Task prompt: Each line holding the string "toolbar" is to be copied from the data.

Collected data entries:
┄┄┄┄┄┄┄┄┄┄┄┄┄┄┄┄┄┄┄┄

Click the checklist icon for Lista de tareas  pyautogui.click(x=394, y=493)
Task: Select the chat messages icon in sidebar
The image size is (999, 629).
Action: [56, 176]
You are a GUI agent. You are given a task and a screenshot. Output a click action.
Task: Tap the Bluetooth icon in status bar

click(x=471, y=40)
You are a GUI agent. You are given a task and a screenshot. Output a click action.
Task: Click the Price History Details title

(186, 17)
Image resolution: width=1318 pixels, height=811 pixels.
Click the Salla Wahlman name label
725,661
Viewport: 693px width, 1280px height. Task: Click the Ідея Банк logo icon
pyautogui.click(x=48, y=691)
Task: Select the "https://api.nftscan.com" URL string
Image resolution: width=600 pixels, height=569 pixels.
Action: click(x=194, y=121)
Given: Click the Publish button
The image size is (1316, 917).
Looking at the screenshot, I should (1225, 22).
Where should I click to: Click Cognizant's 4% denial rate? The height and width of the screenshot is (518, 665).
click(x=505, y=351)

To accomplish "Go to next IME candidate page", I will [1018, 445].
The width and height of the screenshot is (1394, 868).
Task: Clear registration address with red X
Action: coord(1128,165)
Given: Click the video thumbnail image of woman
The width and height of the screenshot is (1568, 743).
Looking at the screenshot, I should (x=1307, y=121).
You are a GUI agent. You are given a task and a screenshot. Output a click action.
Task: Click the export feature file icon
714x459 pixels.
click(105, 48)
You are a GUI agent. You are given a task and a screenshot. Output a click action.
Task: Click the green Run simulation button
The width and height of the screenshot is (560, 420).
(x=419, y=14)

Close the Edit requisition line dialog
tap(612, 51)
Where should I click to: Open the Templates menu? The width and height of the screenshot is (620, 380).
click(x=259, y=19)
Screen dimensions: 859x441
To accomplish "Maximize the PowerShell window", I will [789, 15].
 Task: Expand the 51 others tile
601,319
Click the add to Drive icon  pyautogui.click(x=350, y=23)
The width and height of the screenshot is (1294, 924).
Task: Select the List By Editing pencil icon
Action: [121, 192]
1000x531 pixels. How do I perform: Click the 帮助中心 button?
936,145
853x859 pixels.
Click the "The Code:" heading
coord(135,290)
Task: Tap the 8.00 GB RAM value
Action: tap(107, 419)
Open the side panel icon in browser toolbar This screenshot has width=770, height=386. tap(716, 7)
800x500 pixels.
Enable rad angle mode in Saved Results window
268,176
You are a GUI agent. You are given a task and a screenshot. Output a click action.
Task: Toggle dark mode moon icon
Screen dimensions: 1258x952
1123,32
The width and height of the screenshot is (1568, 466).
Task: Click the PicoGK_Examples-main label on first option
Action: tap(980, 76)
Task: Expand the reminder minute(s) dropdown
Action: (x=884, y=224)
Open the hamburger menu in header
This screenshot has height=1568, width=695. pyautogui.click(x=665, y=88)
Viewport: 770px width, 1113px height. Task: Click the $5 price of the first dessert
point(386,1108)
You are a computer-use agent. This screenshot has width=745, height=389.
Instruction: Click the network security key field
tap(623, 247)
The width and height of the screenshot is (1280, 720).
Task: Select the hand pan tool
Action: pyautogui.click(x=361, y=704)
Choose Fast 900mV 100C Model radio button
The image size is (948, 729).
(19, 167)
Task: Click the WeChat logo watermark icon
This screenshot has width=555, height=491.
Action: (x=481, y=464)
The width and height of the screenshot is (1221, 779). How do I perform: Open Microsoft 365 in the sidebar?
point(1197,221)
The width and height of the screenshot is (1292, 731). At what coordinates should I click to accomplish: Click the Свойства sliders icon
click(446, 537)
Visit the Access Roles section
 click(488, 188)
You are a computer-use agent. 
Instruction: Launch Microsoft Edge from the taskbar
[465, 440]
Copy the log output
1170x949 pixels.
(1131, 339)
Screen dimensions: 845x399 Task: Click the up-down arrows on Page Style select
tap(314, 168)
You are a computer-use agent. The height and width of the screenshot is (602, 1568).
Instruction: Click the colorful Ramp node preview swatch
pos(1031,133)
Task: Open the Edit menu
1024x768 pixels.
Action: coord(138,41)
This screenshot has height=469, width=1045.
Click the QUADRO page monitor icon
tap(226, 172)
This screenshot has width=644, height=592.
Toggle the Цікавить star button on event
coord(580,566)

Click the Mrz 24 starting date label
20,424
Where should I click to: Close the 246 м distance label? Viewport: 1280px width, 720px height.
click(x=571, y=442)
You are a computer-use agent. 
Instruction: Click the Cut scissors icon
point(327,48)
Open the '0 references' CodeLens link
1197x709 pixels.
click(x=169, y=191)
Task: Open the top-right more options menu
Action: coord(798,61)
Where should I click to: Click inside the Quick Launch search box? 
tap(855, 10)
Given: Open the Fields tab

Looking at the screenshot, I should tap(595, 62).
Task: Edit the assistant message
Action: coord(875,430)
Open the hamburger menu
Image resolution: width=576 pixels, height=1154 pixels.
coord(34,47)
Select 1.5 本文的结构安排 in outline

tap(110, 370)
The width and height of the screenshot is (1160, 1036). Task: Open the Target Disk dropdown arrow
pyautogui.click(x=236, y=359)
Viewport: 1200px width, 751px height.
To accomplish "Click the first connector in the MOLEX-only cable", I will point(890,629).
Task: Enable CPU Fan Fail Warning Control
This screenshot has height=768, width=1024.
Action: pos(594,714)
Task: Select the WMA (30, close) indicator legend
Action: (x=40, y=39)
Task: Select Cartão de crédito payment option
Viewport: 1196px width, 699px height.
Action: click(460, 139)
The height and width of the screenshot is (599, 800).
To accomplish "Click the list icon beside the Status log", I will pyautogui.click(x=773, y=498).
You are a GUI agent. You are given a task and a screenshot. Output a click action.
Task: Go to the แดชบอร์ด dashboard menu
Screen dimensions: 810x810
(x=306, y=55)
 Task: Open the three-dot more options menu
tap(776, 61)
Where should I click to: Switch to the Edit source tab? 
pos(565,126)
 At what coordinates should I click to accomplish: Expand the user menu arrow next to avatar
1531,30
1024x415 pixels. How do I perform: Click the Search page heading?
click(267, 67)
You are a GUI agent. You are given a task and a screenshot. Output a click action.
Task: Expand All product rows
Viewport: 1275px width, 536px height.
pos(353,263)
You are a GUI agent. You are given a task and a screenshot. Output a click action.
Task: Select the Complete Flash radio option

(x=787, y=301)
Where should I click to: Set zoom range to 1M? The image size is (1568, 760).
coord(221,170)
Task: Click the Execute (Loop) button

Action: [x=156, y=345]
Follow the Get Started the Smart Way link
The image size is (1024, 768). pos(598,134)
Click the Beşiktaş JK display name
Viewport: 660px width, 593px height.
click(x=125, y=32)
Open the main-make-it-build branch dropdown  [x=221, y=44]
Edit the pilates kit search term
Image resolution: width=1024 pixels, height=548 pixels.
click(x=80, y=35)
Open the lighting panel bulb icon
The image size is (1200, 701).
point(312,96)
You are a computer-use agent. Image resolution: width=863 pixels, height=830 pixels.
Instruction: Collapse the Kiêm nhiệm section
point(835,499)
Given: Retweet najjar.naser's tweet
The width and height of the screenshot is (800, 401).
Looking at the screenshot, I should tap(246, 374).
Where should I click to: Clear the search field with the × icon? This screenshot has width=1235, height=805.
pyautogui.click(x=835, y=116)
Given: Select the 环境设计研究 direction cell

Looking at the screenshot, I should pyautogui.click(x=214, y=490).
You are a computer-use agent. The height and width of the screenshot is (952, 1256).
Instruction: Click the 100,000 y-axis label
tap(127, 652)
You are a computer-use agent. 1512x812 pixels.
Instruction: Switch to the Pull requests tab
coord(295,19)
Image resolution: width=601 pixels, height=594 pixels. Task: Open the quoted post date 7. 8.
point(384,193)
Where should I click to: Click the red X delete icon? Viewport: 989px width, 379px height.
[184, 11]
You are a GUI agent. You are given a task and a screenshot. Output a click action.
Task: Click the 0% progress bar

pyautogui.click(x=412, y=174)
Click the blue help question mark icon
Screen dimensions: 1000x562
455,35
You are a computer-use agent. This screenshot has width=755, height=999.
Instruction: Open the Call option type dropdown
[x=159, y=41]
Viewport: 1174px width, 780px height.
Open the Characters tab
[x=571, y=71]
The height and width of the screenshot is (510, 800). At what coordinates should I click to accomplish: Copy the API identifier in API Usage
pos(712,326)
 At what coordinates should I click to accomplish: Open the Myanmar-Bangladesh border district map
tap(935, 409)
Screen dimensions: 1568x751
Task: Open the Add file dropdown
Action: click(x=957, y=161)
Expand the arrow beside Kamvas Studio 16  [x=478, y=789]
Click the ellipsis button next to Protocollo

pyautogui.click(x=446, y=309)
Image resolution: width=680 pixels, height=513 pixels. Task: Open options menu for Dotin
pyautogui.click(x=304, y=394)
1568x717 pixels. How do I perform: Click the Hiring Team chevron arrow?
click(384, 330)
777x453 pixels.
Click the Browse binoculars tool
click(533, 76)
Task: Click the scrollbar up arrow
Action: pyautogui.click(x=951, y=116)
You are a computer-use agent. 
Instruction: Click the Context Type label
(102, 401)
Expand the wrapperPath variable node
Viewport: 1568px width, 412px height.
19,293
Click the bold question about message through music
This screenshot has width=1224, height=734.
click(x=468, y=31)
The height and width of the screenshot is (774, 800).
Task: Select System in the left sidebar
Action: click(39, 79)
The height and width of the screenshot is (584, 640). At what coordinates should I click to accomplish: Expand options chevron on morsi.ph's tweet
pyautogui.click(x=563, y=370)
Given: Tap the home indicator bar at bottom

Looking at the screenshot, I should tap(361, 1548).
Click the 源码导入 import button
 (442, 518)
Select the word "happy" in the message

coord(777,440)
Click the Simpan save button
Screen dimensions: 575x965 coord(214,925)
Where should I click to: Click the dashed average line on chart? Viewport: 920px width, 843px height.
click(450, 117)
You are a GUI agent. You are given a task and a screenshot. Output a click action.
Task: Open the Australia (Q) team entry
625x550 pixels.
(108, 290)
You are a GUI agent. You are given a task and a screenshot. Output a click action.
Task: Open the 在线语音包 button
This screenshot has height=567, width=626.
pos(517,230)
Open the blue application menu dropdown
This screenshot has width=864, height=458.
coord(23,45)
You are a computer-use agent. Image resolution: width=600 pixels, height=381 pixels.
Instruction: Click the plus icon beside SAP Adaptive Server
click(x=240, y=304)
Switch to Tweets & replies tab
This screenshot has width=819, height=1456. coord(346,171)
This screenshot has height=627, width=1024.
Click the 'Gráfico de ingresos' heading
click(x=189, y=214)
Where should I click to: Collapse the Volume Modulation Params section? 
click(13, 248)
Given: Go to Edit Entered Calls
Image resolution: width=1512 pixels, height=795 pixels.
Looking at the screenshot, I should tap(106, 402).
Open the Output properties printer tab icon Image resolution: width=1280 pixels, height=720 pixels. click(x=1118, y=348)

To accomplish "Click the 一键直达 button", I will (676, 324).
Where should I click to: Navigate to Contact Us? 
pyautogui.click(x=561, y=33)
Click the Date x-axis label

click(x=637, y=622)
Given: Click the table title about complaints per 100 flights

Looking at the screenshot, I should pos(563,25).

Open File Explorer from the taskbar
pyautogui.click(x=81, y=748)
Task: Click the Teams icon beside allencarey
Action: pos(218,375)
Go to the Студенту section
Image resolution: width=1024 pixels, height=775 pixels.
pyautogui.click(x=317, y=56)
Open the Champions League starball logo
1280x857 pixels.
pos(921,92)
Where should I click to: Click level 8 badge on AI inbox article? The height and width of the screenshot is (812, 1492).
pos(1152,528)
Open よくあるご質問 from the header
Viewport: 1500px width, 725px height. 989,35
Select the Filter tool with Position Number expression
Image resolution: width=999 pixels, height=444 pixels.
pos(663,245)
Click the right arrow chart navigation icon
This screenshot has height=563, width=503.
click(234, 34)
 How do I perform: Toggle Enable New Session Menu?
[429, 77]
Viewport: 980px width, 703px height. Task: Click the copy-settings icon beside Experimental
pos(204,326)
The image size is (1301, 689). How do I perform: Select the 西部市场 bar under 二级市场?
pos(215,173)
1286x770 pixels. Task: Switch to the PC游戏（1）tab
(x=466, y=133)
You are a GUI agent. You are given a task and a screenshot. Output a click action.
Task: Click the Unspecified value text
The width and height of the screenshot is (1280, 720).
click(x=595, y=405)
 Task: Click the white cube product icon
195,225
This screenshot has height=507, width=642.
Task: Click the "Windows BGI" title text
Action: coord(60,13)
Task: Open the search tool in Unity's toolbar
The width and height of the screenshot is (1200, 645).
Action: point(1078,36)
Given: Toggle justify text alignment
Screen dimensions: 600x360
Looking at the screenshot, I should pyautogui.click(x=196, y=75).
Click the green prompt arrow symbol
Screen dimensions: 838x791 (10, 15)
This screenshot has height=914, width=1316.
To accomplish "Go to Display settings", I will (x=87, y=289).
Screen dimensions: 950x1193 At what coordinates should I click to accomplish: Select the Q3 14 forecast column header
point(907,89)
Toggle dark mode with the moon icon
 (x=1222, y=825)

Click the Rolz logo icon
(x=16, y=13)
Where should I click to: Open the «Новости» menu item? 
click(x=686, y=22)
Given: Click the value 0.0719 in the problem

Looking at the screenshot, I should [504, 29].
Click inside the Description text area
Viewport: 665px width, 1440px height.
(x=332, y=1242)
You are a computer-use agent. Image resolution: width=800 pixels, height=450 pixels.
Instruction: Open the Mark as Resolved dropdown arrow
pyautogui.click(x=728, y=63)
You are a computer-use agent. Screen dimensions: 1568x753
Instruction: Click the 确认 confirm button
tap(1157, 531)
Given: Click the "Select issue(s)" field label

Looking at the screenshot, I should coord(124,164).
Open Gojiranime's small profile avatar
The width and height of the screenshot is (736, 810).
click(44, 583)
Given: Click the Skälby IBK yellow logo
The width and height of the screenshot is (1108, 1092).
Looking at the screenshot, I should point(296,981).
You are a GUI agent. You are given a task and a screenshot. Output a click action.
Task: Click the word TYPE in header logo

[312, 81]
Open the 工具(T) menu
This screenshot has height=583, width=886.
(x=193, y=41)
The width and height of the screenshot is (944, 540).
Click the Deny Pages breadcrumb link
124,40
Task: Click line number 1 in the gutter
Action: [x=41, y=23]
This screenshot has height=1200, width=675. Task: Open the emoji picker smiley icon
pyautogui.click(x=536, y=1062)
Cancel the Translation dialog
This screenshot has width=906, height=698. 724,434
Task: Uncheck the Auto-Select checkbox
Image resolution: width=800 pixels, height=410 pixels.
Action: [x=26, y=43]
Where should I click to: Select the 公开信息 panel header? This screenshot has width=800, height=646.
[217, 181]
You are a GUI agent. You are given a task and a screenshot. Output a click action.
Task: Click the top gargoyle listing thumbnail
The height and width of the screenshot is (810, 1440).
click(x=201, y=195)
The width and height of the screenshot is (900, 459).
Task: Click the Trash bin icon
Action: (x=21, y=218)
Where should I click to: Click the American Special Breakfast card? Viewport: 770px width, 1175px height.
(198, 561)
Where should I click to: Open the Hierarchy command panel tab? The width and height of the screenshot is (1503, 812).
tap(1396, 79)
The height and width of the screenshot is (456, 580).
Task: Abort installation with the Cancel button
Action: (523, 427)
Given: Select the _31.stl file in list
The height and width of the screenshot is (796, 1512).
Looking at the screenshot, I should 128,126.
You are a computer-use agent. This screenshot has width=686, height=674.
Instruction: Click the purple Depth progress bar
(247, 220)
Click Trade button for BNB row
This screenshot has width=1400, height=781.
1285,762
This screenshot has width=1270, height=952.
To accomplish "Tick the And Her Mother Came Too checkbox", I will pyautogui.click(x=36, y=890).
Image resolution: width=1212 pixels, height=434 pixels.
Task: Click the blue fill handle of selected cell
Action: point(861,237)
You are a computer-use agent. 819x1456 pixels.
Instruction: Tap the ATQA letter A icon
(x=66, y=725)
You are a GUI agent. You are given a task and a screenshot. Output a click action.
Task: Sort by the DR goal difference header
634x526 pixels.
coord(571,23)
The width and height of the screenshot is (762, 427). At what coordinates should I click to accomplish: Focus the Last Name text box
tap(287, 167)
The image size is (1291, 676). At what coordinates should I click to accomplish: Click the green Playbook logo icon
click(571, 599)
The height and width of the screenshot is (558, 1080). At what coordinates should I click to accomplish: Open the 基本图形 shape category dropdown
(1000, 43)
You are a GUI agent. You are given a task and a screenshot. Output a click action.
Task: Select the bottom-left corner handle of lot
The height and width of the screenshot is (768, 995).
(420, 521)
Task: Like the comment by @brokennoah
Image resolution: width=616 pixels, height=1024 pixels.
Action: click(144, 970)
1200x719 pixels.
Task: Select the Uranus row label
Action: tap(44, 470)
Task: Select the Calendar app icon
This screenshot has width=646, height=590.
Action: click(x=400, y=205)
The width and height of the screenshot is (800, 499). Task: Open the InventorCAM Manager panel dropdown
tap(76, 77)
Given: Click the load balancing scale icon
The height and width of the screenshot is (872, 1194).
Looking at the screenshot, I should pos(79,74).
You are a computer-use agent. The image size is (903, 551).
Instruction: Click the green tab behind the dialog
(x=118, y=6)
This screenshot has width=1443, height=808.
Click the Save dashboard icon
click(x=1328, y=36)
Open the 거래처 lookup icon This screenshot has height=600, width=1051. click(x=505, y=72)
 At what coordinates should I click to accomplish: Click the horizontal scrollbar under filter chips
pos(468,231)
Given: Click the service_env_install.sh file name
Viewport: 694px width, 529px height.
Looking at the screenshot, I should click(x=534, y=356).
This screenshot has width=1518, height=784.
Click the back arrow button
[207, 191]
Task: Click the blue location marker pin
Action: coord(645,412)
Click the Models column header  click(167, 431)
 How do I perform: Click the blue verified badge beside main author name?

┄┄┄┄┄┄┄┄┄┄┄┄┄┄┄┄┄┄┄┄

Expected answer:
Open the side panel icon in browser toolbar This screenshot has width=770, height=386. tap(716, 7)
Task: Open the search tool in Unity's toolbar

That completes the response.